Joe Biden’s plan to build…hope


Photo by Diego PH on Unsplash


“Some people say there is a God; others say there is no God; the truth probably lies somewhere in between”
– W. B. Yeats

Joe Biden’s infrastructure plan is America’s first major fiscal investment plan in a half-century.

It’s about building concrete things, yes, but also about building hope.

Hope that America will once again have world-beating infrastructure, an eye-popping technological network, high-speed trains and wifi-ready airports – things that the world has long been used to in other parts of the world, Bangkok, Kuala Lumpur, Tokyo, Beijing.

As Fareed Zakaria recently wrote, Donald Trump claimed he wanted to “Make America Great Again” but it is President Biden who is actually attempting to do it.

Once upon a time, the US spent three per cent of its gross domestic product on transportation and water infrastructure; now it spends just about two per cent. Mr Biden wants to change that.

His plan can be summarised in three words:

** repaving

** reorienting

** retooling

Repaving will mean doing all the repairs that have been put off for decades – highways, bridges and so on.

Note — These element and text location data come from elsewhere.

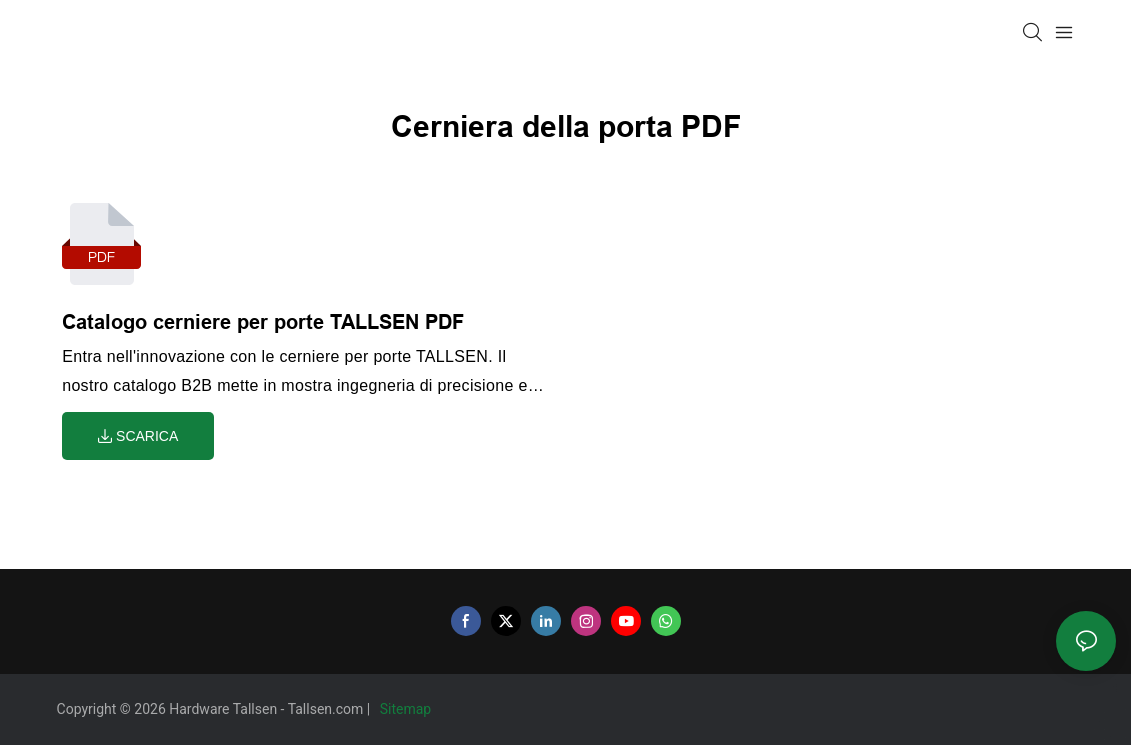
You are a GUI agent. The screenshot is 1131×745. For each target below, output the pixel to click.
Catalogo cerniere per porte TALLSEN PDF (263, 322)
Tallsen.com (327, 709)
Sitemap (407, 709)
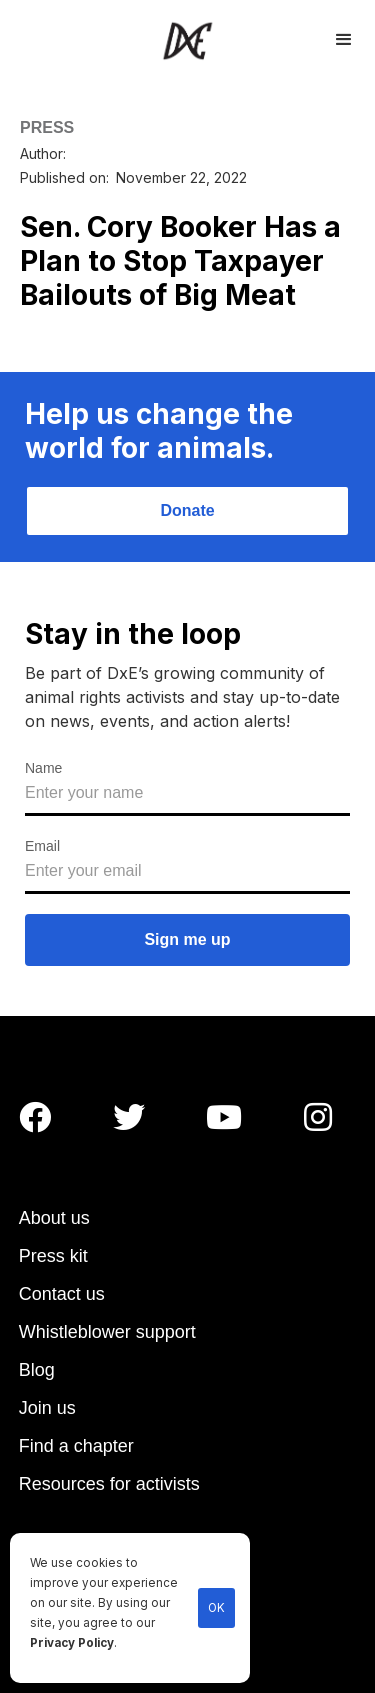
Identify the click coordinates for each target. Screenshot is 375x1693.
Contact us (62, 1294)
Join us (47, 1408)
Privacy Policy (72, 1643)
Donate (187, 510)
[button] (344, 37)
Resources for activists (109, 1484)
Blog (37, 1370)
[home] (187, 40)
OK (216, 1608)
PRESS (47, 127)
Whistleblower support (107, 1332)
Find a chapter (76, 1446)
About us (54, 1218)
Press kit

Reorienting will mean nudging the economy down new paths with an emphasis on greening. The plan will help create a modern electric vehicle system by funding a network of 500,000 chargers. As Mr Zakaria notes, the plan to bring high-speed internet to far-flung parts of America is similar to the 1936 Rural Electrification Act, which took electricity to rural areas. That won’t be easy, of course. Mr Zakaria is scathing about the insane costs of building US interstate highways – it quadrupled from the 1960s to the 1990s even though material and labour costs hadn’t changed much after accounting for inflation. The reasons include “multiple authorities (each with a veto), endless rules and reviews, and likely corruption. New York University scholar Alon Levy did a detailed analysis of the country’s crazy costs and concluded that there were at least eight reasons for them. Fundamentally, though, he concluded that they were so high because Americans were unwilling or unable to look around the world and try to learn from other countries. American exceptionalism has led to an exceptional, uniquely bad system for building infrastructure.”

That’s what the third element of the Biden plan would address.

Retooling would mean giving the people – the human infrastructure of America – the skills, the education and the ability to allow them to navigate the new world. People would, for instance, be able to go to community college for free. Rather than being afraid of the world, Americans will look at it with confidence and hope.